→ TO DO:
All that is wanted is the exact text of the lines below from the one with "EXTERIOR STONES (570, 158)" through the one with "Click to read more (63, 545)", inclusive, minus any pictures.

DATA SUPPLIED START

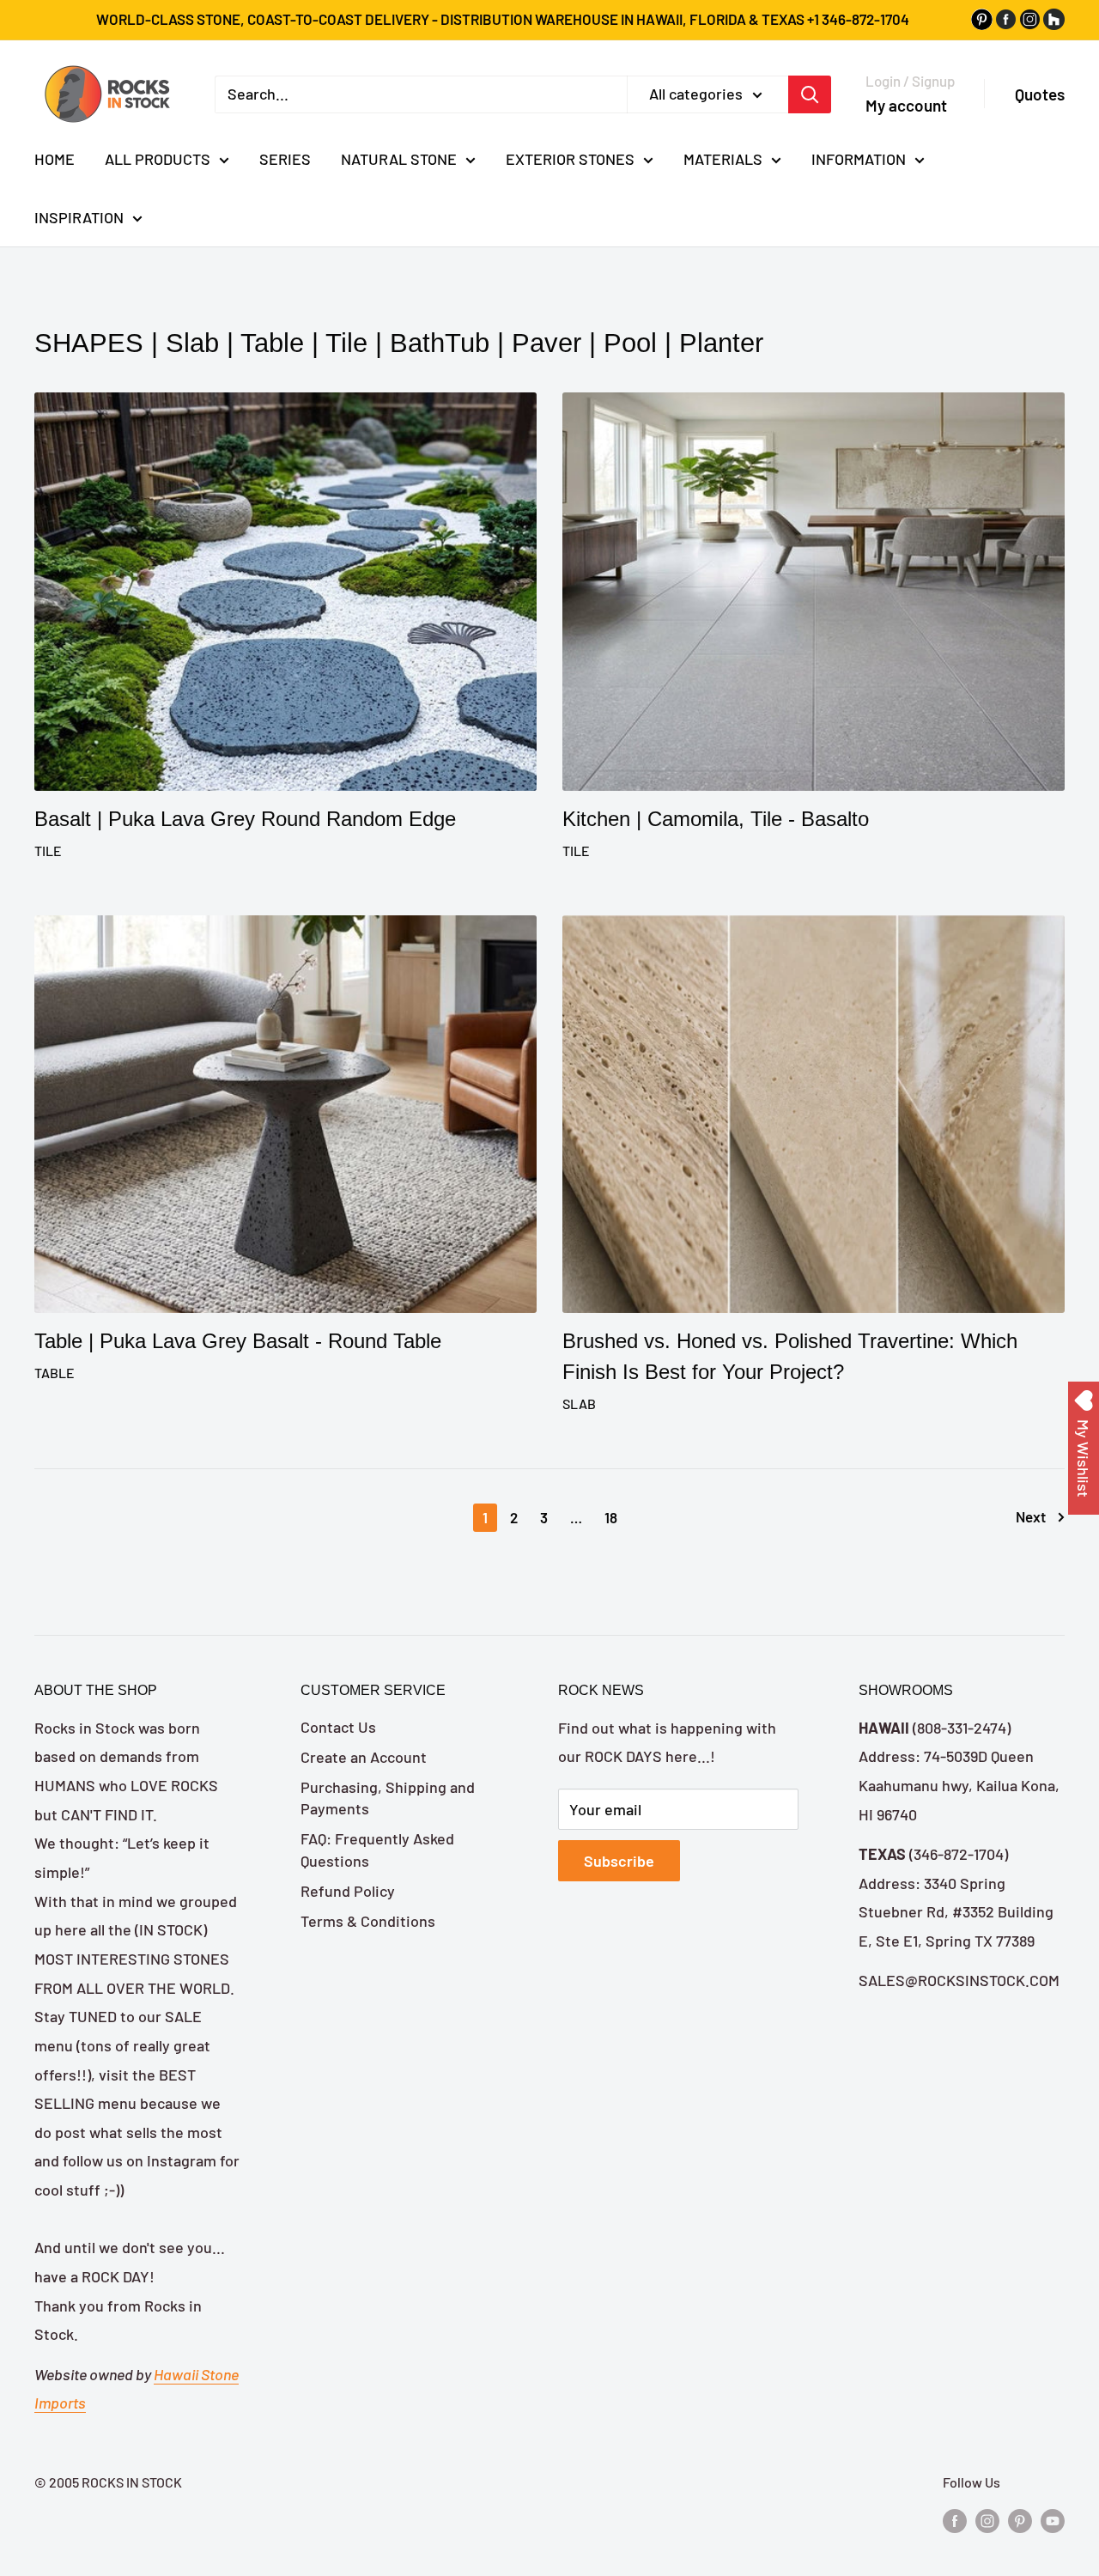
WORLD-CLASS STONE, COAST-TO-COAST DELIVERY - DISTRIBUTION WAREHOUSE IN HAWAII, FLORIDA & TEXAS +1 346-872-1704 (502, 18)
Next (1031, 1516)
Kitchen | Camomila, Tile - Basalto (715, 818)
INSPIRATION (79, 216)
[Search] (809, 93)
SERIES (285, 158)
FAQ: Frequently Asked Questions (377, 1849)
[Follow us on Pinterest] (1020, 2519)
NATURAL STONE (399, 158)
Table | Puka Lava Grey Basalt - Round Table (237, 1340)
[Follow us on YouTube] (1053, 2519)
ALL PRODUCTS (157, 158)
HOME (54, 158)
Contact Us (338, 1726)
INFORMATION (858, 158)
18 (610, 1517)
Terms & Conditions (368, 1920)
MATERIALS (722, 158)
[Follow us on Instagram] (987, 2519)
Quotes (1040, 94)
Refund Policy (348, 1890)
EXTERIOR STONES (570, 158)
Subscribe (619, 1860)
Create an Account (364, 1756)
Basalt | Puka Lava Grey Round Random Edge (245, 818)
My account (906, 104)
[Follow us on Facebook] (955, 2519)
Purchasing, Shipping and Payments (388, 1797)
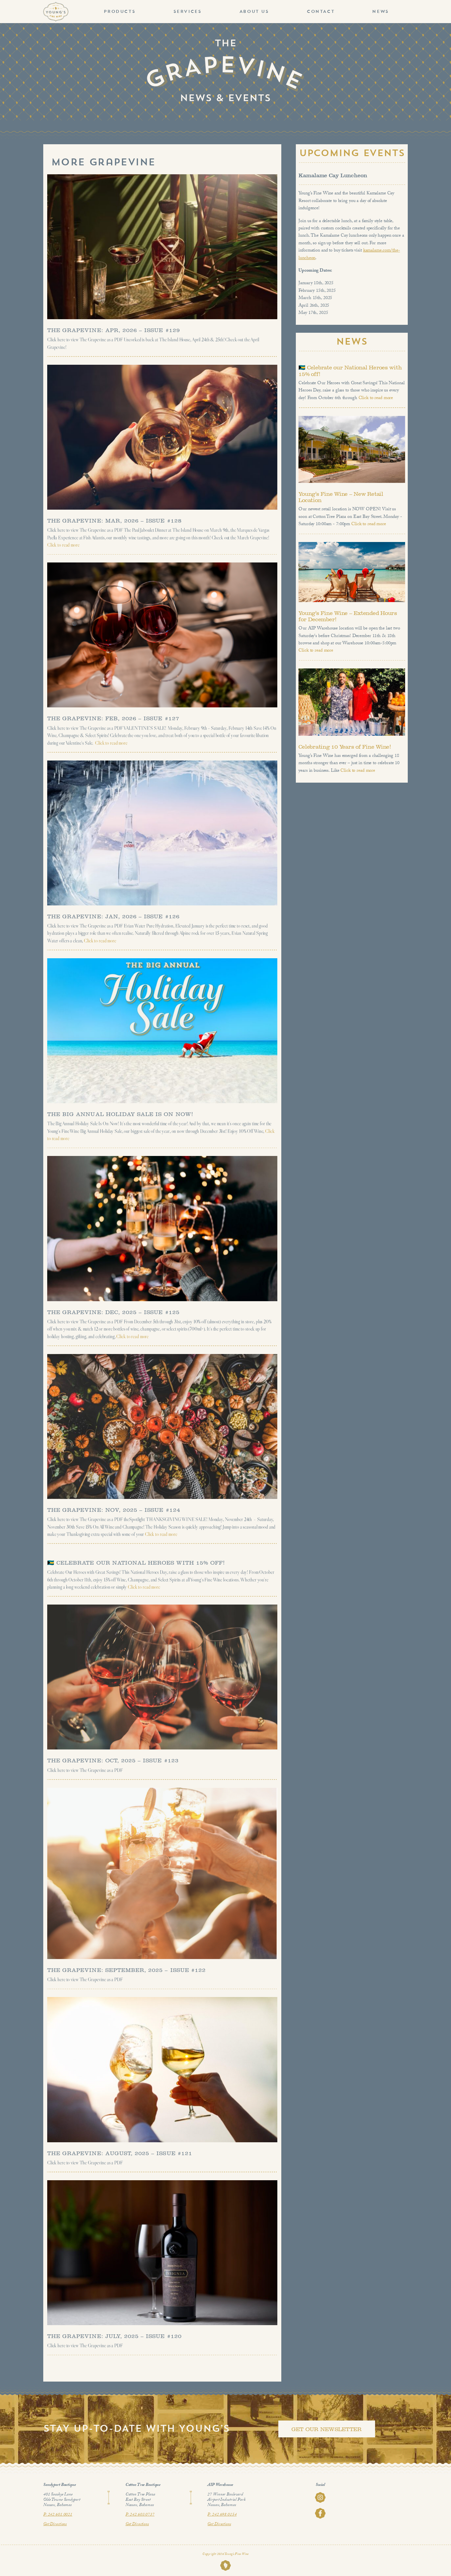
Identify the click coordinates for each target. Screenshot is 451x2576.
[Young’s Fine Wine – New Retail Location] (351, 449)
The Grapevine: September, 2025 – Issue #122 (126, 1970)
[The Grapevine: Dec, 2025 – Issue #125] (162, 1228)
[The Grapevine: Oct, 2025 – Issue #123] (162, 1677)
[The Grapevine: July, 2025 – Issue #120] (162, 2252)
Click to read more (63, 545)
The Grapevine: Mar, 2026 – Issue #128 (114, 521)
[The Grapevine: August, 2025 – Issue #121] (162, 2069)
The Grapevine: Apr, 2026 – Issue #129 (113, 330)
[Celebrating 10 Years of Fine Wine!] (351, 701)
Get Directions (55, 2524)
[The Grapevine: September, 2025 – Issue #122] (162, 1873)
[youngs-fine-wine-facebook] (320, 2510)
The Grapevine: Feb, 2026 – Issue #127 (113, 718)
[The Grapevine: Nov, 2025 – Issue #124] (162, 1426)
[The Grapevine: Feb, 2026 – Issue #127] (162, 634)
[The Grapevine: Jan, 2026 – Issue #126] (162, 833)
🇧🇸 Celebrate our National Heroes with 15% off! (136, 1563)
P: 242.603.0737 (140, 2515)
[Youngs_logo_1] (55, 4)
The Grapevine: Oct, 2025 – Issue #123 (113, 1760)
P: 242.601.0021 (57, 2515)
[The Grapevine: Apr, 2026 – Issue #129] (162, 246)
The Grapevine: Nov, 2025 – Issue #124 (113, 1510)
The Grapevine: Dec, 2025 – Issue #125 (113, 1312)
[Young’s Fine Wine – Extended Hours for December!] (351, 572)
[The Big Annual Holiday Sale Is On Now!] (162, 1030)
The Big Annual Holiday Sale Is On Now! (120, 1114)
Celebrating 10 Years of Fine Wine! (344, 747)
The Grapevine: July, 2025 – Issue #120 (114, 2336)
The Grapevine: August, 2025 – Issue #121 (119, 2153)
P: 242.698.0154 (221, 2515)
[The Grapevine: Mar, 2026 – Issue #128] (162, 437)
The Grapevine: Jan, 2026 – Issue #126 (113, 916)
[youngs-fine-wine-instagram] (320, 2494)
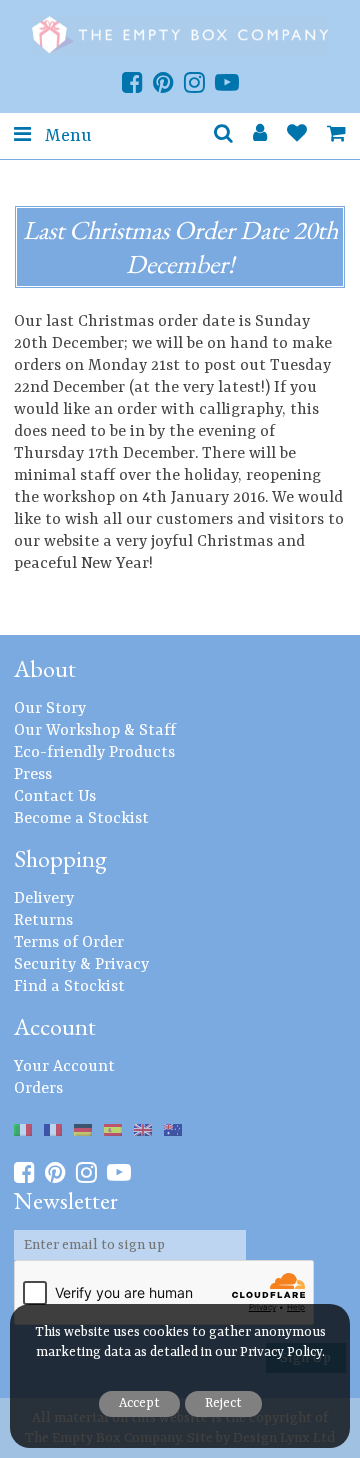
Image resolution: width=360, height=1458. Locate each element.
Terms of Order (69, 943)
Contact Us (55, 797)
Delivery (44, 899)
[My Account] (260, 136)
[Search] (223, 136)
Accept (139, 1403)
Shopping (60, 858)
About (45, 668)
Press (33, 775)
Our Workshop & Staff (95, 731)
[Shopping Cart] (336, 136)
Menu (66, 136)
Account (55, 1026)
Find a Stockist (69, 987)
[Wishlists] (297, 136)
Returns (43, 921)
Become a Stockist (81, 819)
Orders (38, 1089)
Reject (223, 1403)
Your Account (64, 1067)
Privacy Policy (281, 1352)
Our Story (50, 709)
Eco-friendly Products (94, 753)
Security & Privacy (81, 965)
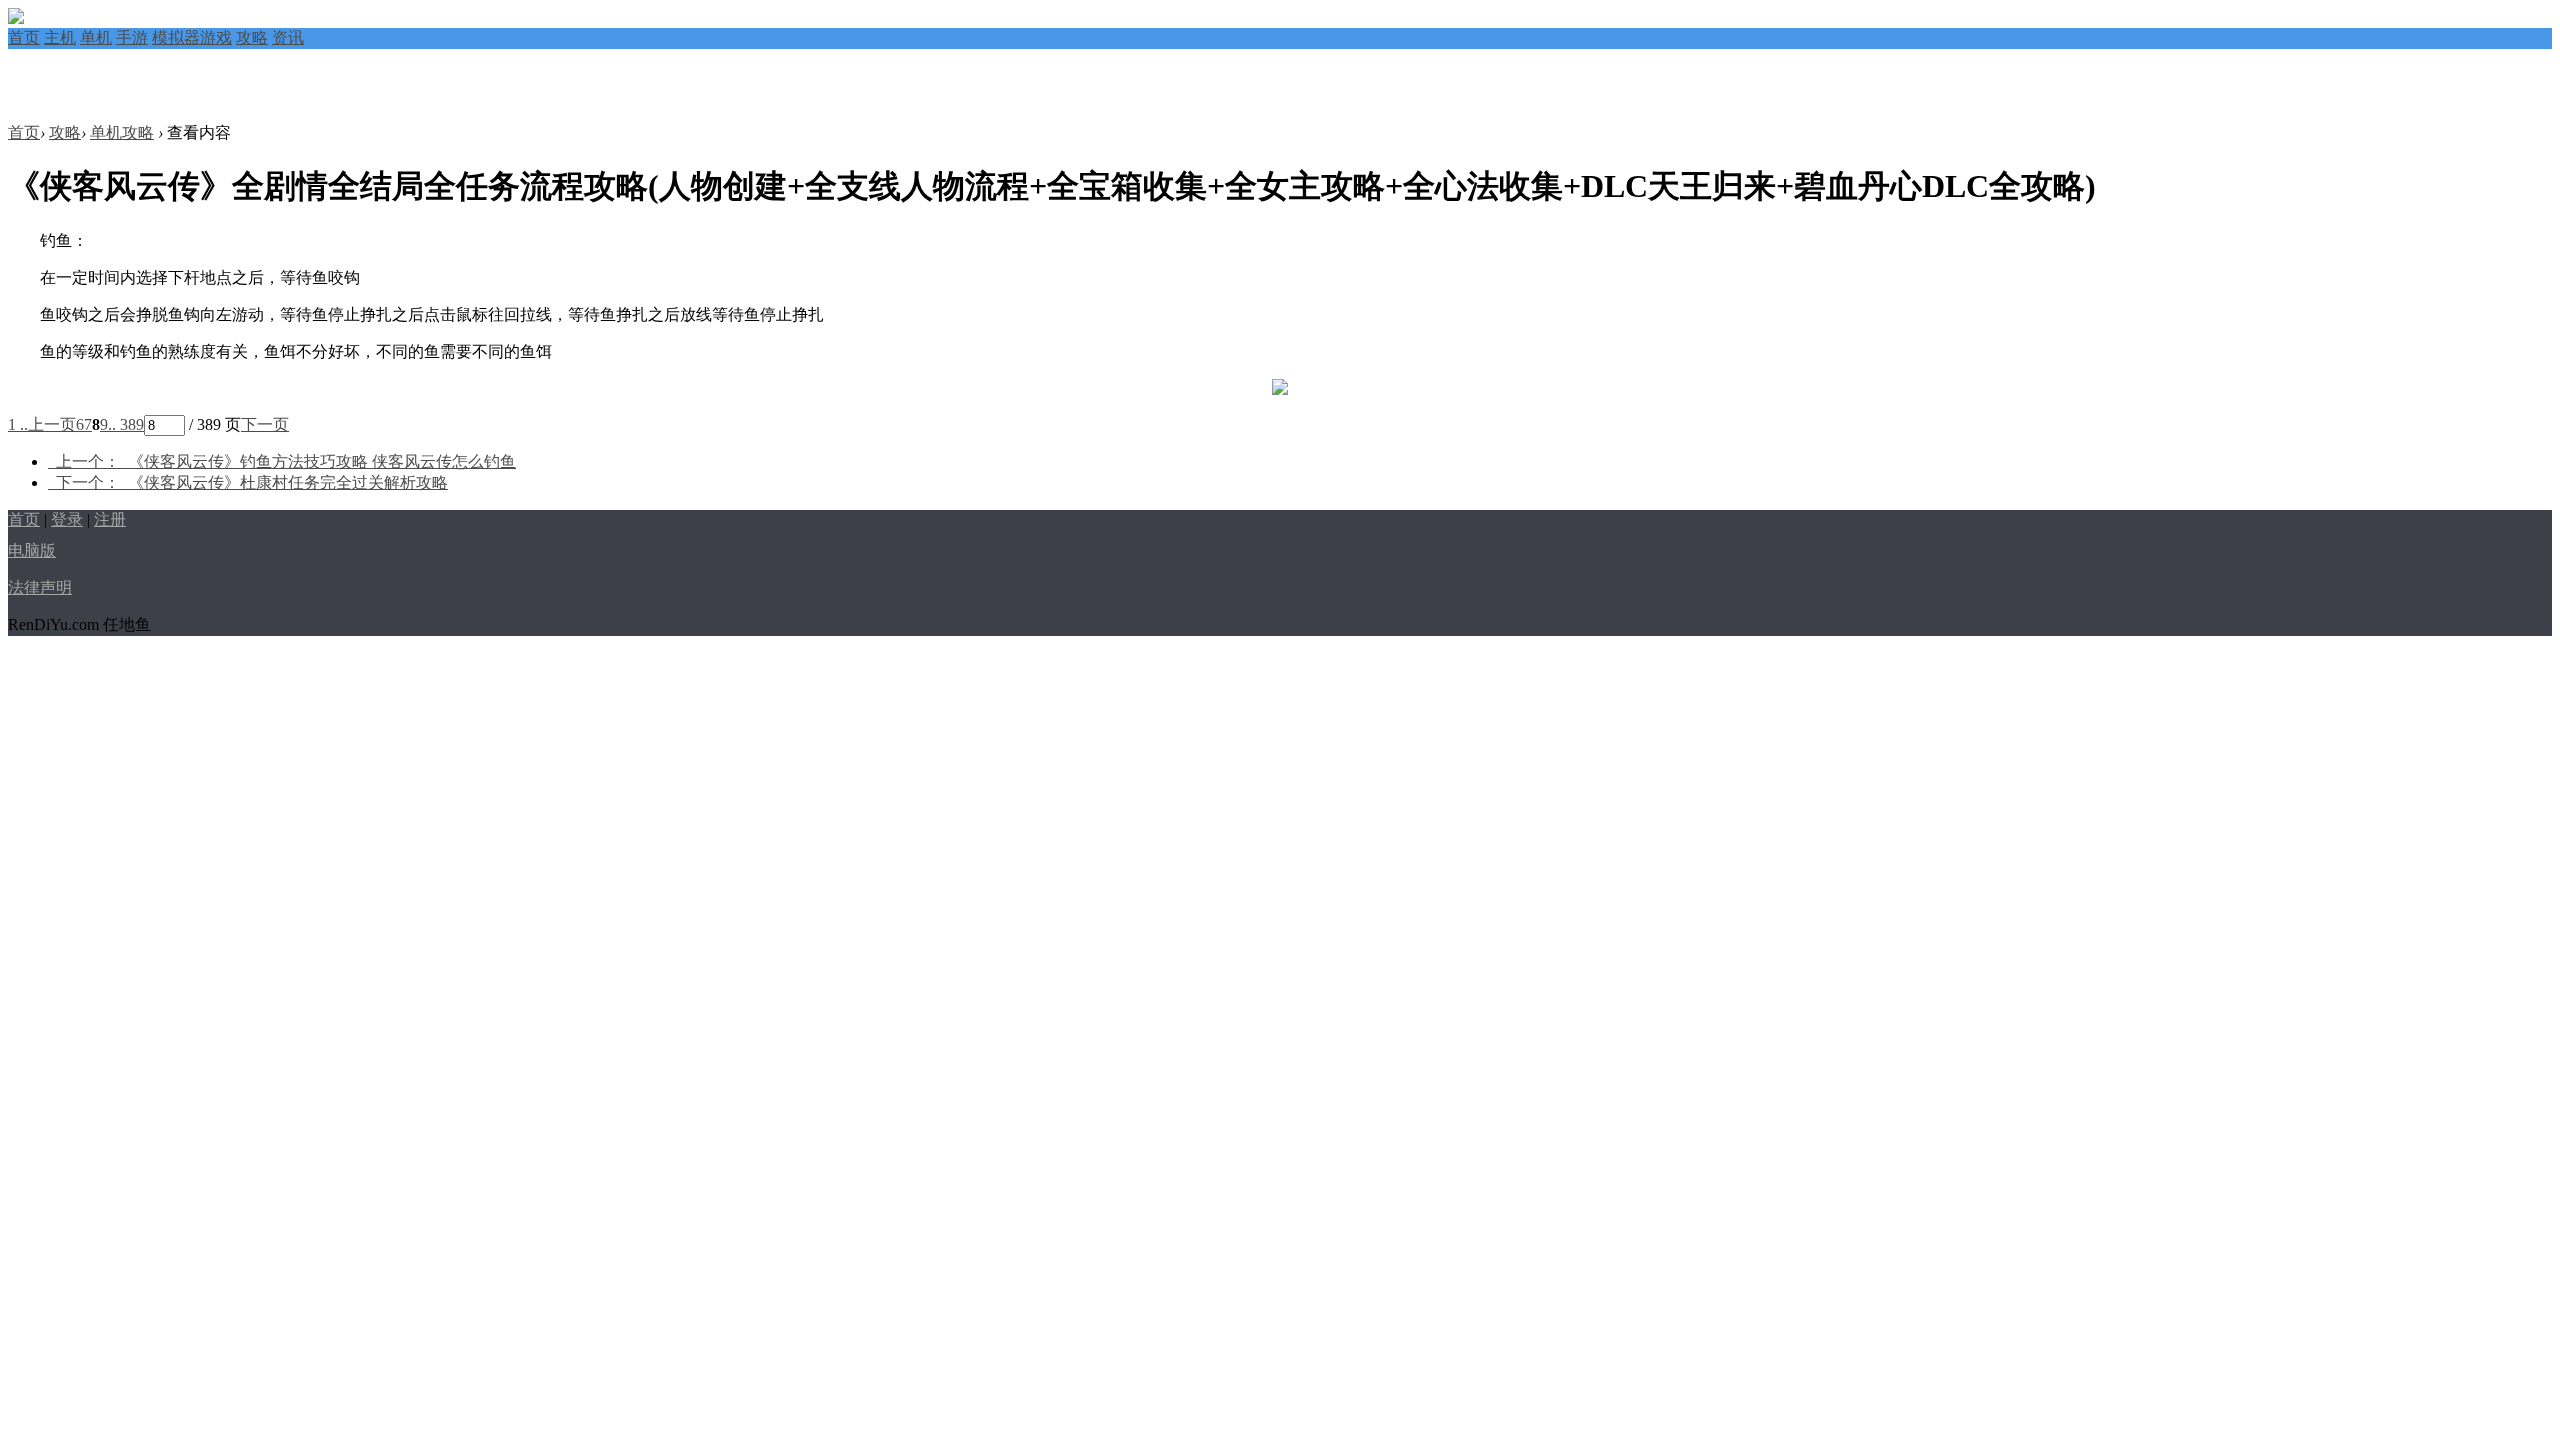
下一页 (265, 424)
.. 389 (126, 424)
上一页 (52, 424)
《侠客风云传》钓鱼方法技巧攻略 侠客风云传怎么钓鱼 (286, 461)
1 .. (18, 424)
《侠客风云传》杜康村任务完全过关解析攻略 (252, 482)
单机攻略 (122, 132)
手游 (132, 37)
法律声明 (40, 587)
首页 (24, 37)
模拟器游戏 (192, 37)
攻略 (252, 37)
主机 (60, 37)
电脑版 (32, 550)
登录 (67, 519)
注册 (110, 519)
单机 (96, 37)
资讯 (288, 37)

DATA SUPPLIED END

→ RESULT:
EXTERIOR STONES (570, 158)
Subscribe (619, 1860)
Create an Account (364, 1756)
Basalt | Puka Lava Grey Round Random Edge (245, 818)
My account (906, 104)
[Follow us on Facebook] (955, 2519)
Purchasing, Shipping and Payments (388, 1797)
Identify the click coordinates for each target. Screenshot is 451x2576.
[Young’s Fine Wine – New Retail Location] (351, 449)
The Grapevine: September, 2025 – Issue #122 (126, 1970)
[The Grapevine: Dec, 2025 – Issue #125] (162, 1228)
[The Grapevine: Oct, 2025 – Issue #123] (162, 1677)
[The Grapevine: July, 2025 – Issue #120] (162, 2252)
Click to read more (63, 545)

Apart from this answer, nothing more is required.